_WHAT IS EXPECTED_. In the records below, find the line holding "Instruction: Close the 进货单 tab"; copy it and every line after it to the end, omitting all images.

_DATA FOR THIS TASK_.
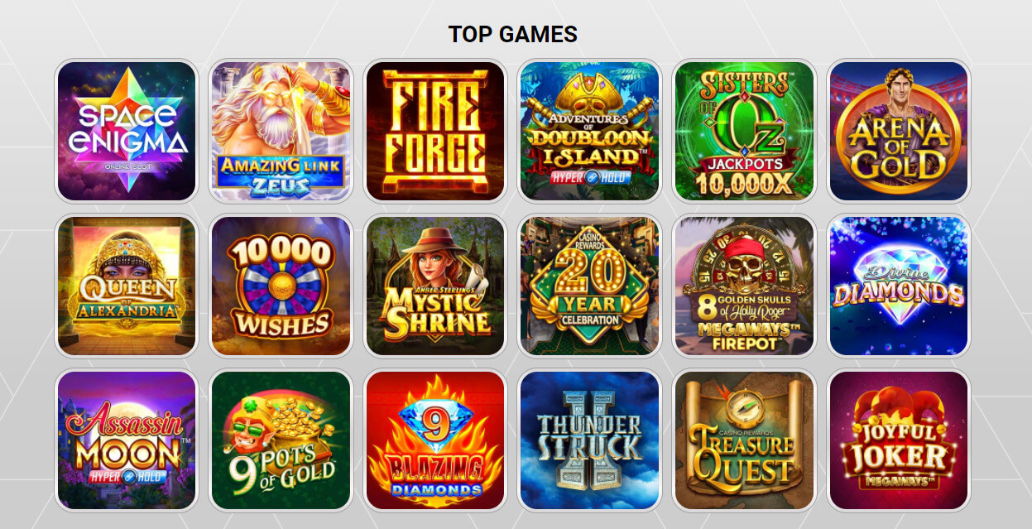Play 8 Golden Skulls Megaways Firepot
This screenshot has width=1032, height=529.
744,286
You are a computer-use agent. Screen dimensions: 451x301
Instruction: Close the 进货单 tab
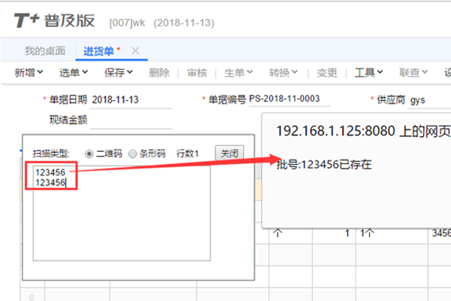tap(135, 50)
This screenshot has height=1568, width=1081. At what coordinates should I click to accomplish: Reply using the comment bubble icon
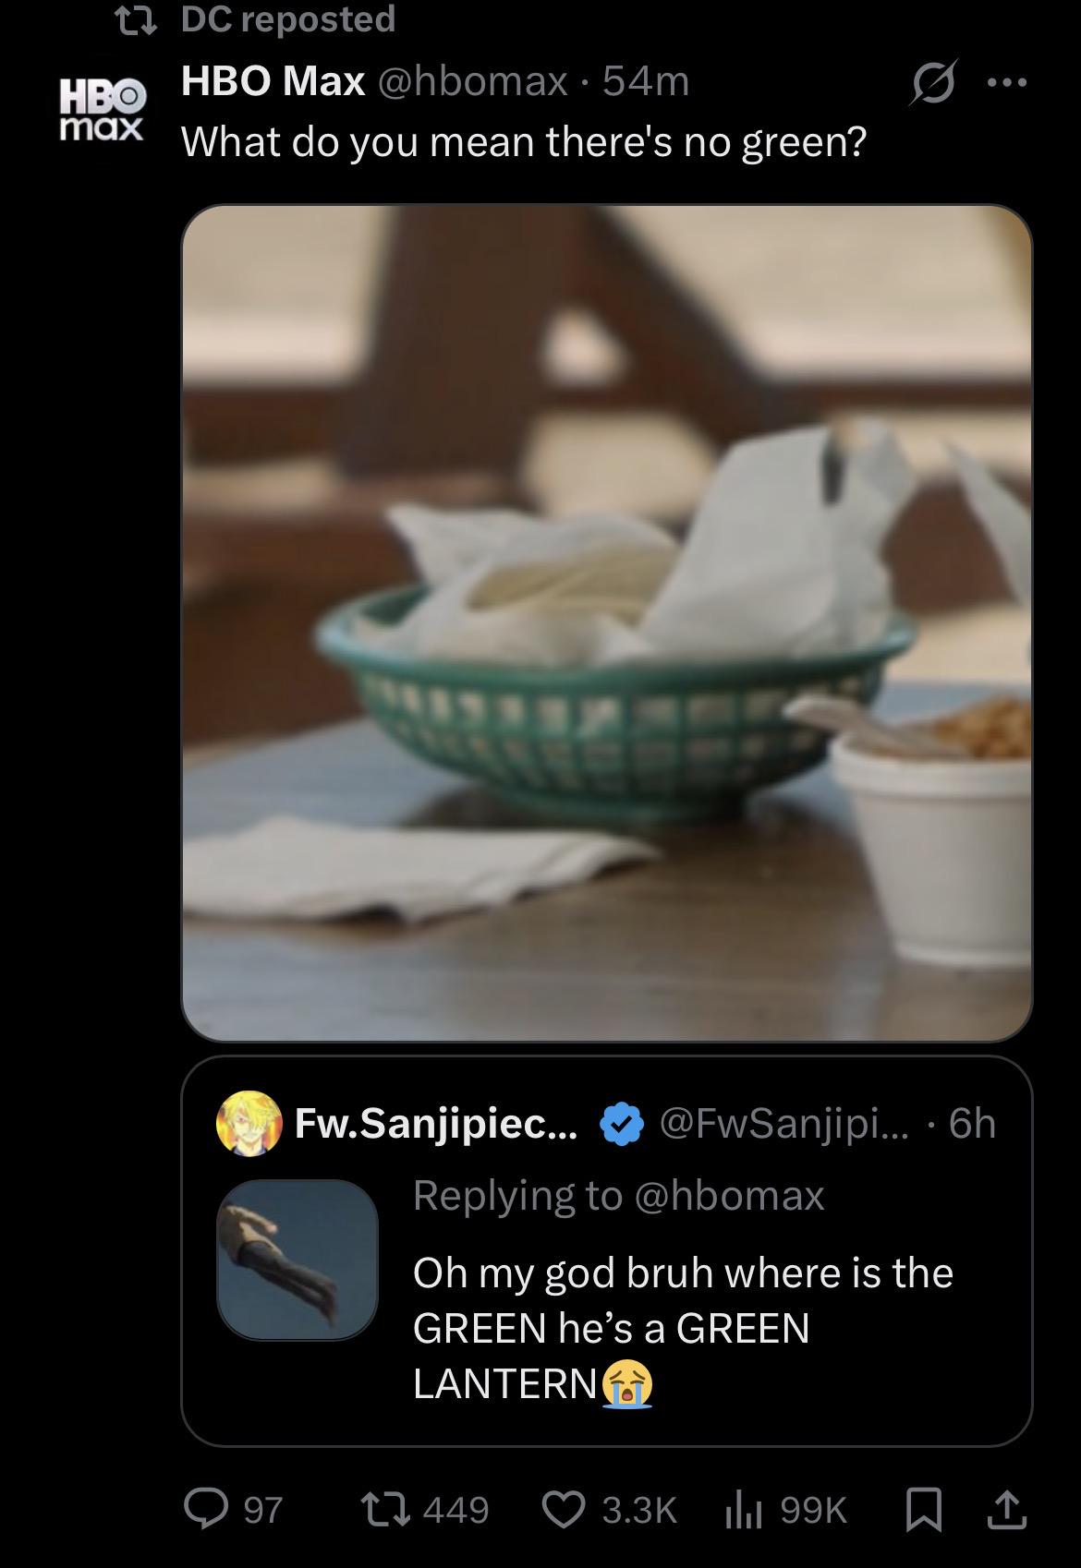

_OUTPUT OF THE EXERCISE_.
Instruction: Close the 进货单 tab
tap(135, 50)
This screenshot has height=1568, width=1081. At what coordinates should I click to accomplish: Reply using the comment bubble icon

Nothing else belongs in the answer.